[[ INFORMATION GIVEN, beginning ]]

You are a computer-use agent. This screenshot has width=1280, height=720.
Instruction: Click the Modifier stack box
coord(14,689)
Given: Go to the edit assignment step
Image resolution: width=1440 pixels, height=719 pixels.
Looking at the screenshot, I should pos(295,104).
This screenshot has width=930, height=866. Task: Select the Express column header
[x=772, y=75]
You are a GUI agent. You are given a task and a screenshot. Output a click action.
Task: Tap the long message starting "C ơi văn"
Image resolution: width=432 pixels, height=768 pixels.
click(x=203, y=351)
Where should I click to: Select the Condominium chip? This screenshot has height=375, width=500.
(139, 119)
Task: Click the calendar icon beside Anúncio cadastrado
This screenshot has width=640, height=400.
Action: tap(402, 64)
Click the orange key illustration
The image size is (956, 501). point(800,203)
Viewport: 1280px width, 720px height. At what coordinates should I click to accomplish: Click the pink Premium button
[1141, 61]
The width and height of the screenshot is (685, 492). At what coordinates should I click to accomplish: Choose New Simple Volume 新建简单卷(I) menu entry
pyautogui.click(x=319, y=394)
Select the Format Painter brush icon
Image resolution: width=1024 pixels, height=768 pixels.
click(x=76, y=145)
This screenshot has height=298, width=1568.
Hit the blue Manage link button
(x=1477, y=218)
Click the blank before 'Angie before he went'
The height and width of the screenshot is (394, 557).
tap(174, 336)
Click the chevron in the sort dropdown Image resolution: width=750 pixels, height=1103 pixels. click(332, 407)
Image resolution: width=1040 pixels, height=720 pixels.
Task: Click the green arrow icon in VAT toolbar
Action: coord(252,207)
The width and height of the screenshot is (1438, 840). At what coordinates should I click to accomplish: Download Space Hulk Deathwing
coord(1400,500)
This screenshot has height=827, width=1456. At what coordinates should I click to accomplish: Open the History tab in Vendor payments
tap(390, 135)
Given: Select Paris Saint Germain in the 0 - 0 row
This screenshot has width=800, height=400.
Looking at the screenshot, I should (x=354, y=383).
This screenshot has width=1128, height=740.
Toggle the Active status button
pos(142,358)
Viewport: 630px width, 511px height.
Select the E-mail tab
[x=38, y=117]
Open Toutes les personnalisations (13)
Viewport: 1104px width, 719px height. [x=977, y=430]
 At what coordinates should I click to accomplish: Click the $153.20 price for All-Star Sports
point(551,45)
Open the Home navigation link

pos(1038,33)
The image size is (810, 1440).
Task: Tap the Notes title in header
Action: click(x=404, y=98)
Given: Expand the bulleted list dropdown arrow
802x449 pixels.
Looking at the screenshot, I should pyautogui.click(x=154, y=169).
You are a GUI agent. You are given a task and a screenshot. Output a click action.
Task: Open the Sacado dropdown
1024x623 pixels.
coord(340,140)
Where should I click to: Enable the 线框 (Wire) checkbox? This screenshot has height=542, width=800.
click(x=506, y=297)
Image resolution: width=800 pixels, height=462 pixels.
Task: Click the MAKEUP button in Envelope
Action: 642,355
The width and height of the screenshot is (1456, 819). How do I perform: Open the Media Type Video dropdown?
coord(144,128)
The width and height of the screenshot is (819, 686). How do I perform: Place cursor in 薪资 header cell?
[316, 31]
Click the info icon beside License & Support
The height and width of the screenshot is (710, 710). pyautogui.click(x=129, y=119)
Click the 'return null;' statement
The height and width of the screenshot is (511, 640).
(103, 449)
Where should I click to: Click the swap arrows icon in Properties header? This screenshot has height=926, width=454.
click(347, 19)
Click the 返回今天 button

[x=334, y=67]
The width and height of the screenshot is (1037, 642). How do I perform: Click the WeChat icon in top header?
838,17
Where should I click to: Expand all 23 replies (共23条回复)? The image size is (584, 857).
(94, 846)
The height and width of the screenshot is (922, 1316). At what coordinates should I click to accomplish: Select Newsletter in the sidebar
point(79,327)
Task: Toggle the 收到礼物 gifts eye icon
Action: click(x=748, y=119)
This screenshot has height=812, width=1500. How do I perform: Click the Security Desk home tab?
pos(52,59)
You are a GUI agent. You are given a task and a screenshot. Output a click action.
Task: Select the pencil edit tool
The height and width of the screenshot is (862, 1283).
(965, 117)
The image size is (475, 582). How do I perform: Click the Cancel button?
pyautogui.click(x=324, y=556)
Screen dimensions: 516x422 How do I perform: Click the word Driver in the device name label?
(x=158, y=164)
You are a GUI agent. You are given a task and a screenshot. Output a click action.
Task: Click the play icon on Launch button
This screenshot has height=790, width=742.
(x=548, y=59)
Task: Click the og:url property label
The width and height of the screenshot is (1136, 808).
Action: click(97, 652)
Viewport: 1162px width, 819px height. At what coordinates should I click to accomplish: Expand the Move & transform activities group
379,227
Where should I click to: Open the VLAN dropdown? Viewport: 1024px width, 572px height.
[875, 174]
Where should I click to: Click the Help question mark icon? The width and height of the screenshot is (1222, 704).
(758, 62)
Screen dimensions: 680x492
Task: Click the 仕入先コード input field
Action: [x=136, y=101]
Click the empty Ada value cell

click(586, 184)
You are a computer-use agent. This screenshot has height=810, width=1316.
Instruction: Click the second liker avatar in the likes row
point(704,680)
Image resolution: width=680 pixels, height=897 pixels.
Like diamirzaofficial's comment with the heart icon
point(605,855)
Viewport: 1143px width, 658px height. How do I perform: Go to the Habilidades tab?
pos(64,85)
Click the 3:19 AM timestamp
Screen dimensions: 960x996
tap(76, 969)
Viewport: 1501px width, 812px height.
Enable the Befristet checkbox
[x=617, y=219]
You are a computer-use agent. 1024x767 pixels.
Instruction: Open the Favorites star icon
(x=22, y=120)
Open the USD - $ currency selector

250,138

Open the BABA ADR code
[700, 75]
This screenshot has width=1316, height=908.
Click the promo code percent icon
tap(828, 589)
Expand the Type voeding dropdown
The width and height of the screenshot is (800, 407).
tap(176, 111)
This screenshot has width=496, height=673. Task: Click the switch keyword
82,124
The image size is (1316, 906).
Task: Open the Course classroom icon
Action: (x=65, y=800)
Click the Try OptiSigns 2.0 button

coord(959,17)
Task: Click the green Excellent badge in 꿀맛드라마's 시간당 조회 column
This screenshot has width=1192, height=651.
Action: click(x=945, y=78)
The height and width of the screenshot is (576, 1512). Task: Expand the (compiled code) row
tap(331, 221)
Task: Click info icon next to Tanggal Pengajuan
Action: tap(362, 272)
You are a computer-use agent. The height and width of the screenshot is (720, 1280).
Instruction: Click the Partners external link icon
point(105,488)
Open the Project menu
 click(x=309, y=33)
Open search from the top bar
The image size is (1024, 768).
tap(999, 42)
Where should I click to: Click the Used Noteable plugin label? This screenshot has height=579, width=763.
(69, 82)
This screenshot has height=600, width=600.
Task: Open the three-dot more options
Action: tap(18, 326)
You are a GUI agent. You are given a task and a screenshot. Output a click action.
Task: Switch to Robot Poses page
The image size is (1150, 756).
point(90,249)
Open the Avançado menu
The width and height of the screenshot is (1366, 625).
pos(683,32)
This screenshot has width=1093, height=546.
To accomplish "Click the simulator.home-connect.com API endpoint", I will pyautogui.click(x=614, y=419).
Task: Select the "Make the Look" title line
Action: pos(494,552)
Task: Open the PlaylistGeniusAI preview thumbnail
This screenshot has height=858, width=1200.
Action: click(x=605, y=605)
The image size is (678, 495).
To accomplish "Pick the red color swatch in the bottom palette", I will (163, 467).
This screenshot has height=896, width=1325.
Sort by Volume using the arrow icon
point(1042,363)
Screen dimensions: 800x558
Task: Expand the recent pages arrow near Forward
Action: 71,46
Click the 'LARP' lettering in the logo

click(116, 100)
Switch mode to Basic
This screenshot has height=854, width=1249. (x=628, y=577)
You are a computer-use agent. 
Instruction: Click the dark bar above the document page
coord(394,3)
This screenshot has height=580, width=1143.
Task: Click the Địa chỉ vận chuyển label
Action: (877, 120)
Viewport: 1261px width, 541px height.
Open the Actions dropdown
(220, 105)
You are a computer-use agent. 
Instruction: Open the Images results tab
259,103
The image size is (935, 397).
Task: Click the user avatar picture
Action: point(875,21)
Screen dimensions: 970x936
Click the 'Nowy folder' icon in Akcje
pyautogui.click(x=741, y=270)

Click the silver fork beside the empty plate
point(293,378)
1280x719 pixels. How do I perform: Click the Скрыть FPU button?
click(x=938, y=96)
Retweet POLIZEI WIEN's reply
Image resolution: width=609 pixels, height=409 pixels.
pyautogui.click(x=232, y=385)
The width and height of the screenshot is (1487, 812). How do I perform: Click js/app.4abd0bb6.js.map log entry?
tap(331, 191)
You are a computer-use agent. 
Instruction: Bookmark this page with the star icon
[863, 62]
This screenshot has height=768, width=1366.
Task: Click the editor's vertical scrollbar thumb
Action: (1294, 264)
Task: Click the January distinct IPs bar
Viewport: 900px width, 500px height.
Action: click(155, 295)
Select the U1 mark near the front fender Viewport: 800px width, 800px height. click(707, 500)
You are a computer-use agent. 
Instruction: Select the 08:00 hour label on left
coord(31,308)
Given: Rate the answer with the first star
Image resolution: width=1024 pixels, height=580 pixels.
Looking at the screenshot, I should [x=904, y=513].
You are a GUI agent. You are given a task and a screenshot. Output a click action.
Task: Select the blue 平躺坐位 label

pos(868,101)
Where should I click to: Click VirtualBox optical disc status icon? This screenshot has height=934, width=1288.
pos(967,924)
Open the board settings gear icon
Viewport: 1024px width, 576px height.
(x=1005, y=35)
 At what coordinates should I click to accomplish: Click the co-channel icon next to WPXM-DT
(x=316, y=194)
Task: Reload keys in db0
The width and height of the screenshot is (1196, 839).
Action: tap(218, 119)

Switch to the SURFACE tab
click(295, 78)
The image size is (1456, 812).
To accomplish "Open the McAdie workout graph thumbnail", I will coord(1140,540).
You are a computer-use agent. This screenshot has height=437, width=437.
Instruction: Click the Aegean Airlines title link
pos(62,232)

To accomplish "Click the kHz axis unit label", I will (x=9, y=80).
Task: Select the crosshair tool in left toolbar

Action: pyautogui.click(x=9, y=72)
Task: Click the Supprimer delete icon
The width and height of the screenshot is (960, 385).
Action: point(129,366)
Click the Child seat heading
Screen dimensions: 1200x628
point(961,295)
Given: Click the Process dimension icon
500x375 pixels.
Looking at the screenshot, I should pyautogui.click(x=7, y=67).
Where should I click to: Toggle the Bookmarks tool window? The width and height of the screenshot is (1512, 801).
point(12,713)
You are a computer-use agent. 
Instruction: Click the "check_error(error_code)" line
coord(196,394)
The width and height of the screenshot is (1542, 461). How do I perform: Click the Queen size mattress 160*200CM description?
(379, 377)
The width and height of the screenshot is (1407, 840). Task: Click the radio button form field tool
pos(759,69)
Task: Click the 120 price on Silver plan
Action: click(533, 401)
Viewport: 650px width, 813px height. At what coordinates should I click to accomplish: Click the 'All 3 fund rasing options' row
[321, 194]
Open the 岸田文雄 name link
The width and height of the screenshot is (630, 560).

[[ INFORMATION GIVEN, end ]]

**EXERCISE DESCRIPTION**
Repeat, word for word, the lines above between the line holding "The width and height of the screenshot is (685, 492)." and the line holding "Click the blank before 'Angie before he went'", inclusive; omit everything else.

**SOLUTION TO THE EXERCISE**
The width and height of the screenshot is (685, 492). At what coordinates should I click to accomplish: Choose New Simple Volume 新建简单卷(I) menu entry
pyautogui.click(x=319, y=394)
Select the Format Painter brush icon
Image resolution: width=1024 pixels, height=768 pixels.
click(x=76, y=145)
This screenshot has height=298, width=1568.
Hit the blue Manage link button
(x=1477, y=218)
Click the blank before 'Angie before he went'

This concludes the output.